Problem
All lines from the one containing "financeira’ (299, 2139)" through the end of the entries below should appear in the answer exactly, with no others.

# # # # # # #

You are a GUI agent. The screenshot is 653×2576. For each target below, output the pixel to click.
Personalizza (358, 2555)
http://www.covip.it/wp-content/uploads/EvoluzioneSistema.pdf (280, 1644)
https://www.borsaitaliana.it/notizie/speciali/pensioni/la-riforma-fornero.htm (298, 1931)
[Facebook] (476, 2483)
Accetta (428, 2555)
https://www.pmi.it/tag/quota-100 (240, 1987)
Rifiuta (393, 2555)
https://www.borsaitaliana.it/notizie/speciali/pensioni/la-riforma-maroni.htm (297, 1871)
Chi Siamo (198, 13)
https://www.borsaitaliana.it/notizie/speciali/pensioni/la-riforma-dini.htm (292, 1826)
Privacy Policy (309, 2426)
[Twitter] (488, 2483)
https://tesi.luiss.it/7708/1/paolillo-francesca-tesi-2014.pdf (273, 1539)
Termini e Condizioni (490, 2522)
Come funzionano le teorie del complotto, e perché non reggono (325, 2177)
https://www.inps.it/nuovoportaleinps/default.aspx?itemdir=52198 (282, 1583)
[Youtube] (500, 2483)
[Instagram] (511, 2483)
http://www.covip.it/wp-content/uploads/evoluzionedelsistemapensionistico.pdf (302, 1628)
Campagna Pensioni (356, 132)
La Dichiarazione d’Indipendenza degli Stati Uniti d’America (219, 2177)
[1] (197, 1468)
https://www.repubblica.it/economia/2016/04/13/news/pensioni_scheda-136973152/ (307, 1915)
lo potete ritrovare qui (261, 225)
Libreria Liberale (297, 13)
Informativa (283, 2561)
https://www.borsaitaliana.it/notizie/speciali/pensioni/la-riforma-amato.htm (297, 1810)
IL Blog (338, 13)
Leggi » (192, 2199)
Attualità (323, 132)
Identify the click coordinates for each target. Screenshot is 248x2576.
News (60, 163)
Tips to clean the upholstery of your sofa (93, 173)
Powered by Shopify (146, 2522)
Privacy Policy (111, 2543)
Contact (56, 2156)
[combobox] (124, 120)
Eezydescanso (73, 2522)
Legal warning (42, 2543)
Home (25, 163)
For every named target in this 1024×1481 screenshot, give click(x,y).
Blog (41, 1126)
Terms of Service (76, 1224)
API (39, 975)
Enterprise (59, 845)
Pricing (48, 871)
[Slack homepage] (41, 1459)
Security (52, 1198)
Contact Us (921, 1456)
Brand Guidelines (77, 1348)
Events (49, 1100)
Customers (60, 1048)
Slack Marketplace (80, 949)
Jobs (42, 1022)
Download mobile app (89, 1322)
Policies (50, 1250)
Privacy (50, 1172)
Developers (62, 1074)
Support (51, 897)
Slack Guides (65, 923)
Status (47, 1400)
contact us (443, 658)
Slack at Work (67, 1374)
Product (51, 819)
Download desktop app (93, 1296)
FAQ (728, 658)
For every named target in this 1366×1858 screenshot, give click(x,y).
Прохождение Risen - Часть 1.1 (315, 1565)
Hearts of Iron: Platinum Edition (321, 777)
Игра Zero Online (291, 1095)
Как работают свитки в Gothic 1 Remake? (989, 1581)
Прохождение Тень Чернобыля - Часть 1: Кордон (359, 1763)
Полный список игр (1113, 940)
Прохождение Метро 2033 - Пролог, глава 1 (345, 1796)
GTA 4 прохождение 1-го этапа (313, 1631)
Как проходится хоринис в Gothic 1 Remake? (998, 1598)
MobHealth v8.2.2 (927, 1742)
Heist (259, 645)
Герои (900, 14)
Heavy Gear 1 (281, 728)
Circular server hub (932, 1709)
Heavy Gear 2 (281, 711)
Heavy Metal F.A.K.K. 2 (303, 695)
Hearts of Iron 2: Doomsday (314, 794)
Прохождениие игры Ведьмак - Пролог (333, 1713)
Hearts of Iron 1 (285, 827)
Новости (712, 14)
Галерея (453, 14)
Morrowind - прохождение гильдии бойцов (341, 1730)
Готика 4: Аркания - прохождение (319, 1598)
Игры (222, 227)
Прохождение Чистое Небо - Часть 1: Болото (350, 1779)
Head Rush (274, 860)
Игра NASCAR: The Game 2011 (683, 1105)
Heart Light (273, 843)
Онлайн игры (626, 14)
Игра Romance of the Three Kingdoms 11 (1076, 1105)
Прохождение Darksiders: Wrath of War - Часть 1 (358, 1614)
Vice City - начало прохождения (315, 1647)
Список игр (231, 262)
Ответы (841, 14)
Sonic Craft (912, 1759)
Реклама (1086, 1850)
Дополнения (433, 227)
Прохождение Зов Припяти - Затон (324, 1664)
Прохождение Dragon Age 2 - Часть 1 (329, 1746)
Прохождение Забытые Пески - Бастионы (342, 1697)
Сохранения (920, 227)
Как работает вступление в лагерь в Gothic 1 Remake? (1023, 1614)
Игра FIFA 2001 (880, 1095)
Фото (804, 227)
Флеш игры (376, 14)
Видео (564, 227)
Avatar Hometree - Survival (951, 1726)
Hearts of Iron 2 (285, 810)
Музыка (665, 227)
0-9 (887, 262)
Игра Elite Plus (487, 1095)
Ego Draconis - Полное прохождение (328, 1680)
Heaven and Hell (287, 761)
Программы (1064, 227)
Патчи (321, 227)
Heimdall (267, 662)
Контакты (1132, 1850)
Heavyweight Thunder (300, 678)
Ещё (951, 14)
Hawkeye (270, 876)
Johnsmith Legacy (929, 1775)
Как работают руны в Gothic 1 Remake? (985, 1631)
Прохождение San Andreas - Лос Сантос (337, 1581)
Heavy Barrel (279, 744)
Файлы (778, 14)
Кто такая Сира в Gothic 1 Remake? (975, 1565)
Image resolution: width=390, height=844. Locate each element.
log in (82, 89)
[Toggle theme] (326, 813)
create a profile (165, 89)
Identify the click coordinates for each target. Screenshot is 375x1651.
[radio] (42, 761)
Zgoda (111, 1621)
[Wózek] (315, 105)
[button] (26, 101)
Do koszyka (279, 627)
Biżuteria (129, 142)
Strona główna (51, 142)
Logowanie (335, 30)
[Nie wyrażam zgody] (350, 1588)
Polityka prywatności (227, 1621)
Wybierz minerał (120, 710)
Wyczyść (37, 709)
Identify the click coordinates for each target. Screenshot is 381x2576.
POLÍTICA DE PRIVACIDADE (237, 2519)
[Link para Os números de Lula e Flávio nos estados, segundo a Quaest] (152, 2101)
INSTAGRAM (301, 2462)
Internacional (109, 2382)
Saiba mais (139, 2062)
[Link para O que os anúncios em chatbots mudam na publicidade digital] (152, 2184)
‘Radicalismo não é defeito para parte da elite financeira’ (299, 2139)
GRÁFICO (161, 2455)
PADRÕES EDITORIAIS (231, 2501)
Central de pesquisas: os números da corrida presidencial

# # # # # # #

Completed task
‘Radicalismo não é defeito para parte da elite financeira’ (299, 2139)
GRÁFICO (161, 2455)
PADRÕES EDITORIAIS (231, 2501)
Central de pesquisas: os números da corrida presidencial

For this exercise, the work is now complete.